RS : La définition du gain de fonction (GoF) est assez complexe, pas tout à fait claire et fait l'objet de nombreuses discussions. Toutes les manipulations génétiques ne sont pas considérées comme des gains de fonction , mais seulement celles dont le résultat est une augmentation de la transmissibilité et de la virulence. L'échange de pointes de coronavirus n'est pas formellement considéré comme un gain de fonction, bien qu'il ne soit pas toujours possible de prédire avec les modèles disponibles si le produit de la manipulation pourrait être un virus plus dangereux que l'original.

ER : Avec Yuri Deigin, vous avez publié en novembre dernier les ByoEssays d'une étude sur la structure génétique du SARS-CoV2. Pourriez-vous résumer pour nos lecteurs les principaux éléments qui suggéreraient une origine artificielle du virus ?
RS : Notre analyse visait à argumenter une possible origine en laboratoire du SRAS-CoV2, qui avait été rejeté au début de la pandémie comme un complot. Sur la base des analyses génétiques que nous avons menées sur le virus, nous sommes arrivés à la conclusion que ses deux caractéristiques les plus particulières pourraient être le résultat de techniques telles que les passages cellulaires ou les expériences sur animaux modèles et/ou la mutagenèse directe. Je fais référence au site de clivage de la furine, absent du groupe auquel appartient le SARS-CoV2 ( sarbecovirus ) et caractéristique clé de la transmissibilité à l'homme, et au domaine de liaison au récepteur cellulaire ACE2 (RBD) qui avait la plus forte affinité avec l'humain. Nous avons critiqué point par point l'article de Kristian Andersen qui a été largement cité comme la meilleure démonstration de l'origine naturelle du SRAS-CoV2, arguant qu'aucun des arguments présentés n'était valable. Dans notre deuxième article publié dans Environmental Chemistry Letters , nous nous sommes penchés sur l'analyse génomique du virus et avons prouvé que de nombreuses autres caractéristiques du virus correspondent davantage à une origine artificielle qu'à une origine naturelle.

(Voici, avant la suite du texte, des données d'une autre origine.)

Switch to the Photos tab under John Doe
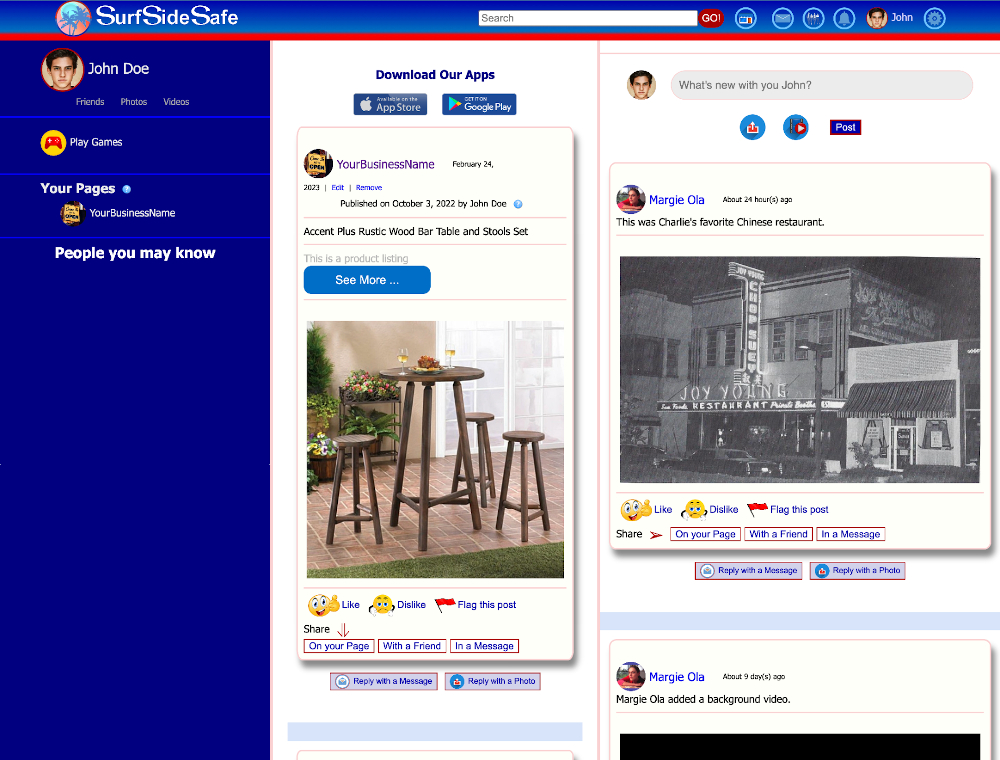1000x760 pixels. coord(132,101)
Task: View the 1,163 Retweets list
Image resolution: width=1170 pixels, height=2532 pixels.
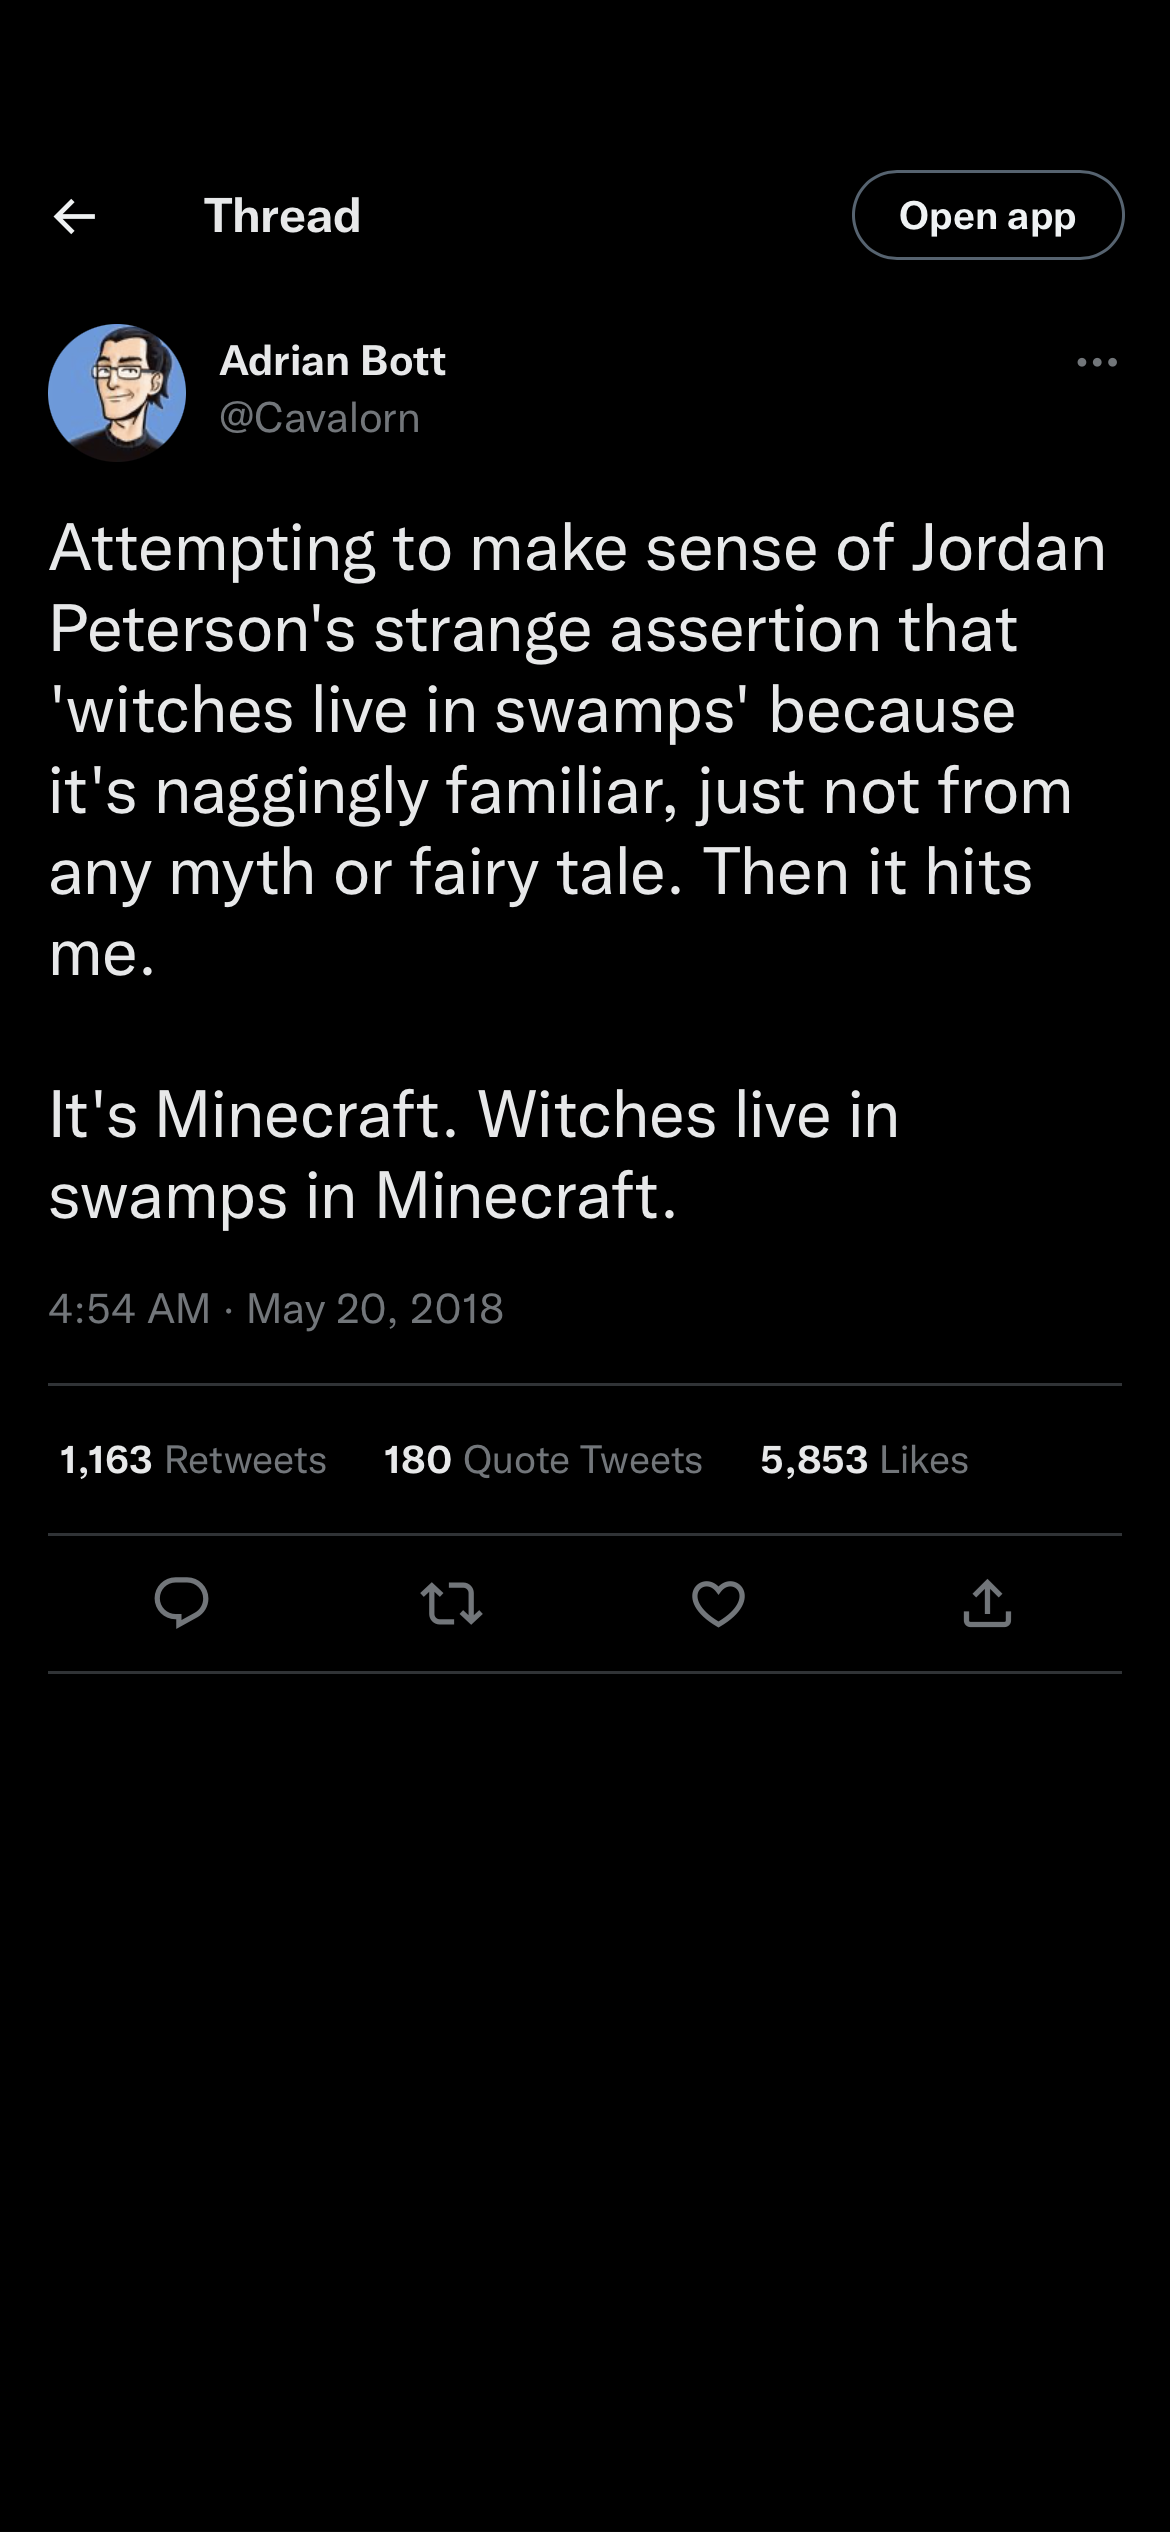Action: click(x=193, y=1460)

ER : Dans votre étude vous venez de formuler une hypothèse concrète sur la genèse du SARS-CoV2 : une combinaison du coronavirus RaTG13 (celui trouvé dans les grottes de Mojiang) et du récepteur RDB typique du pathogène qui infecte les pangolins. Comment êtes-vous arrivé à cette conclusion ? Pensez-vous que l'insistance initiale du gouvernement chinois à désigner le pangolin comme hôte intermédiaire pourrait être une preuve contraire de la fiabilité de votre thèse ?
RS : Le SARS-CoV2 est chimérique, la majeure partie de son génome est très similaire au RaTG13, à l'exception du RBD qui rappelle une séquence trouvée dans quelques échantillons de coronavirus isolés du pangolin. Si la recombinaison des deux virus peut théoriquement avoir lieu dans la nature, il est encore plus facile de la réaliser en laboratoire avec les techniques de mutagénèse actuellement disponibles. Les pangolins sont des animaux très rares et solitaires, pas de caractéristiques optimales pour permettre la recombinaison des deux virus dans l'environnement. Des analyses ultérieures ont également montré que les séquences de coronavirus de pangolin citées par Andersen ne sont pas fiables, comme nous l'avons décrit dans notre troisième étude récemment publiée par BioEssays , en raison de problèmes de séquençage et d'une possible contamination. Nous n'excluons pas que les séquences soient le résultat d'étapes cellulaires pour augmenter l'affinité avec le récepteur ACE2 humain.

ER : Le Dr Li-Meng Yan dit que le SRAS-CoV2 est le résultat d'un essai auquel l'Armée populaire de libération a participé. Le nouveau coronavirus serait une arme biologique avec trois caractéristiques essentielles pour remplir sa fonction : contagion directe entre humains, haute résistance aux conditions environnementales moyennes, possibilité de transmission par des patients asymptomatiques. Pensez-vous qu'un tel scénario est probable?
RS : Je pense qu'il est plus probable que le SARS-CoV2 soit un possible vaccin vivant atténué qui s'est échappé pendant les phases d'expérimentation et de développement. Nous avons trouvé plusieurs signes d'atténuation dans son génome qui pourraient être compatibles avec cette hypothèse. Le développement d'un vaccin universel contre le bêtacoronavirus a été un domaine de recherche très actif ces dernières années.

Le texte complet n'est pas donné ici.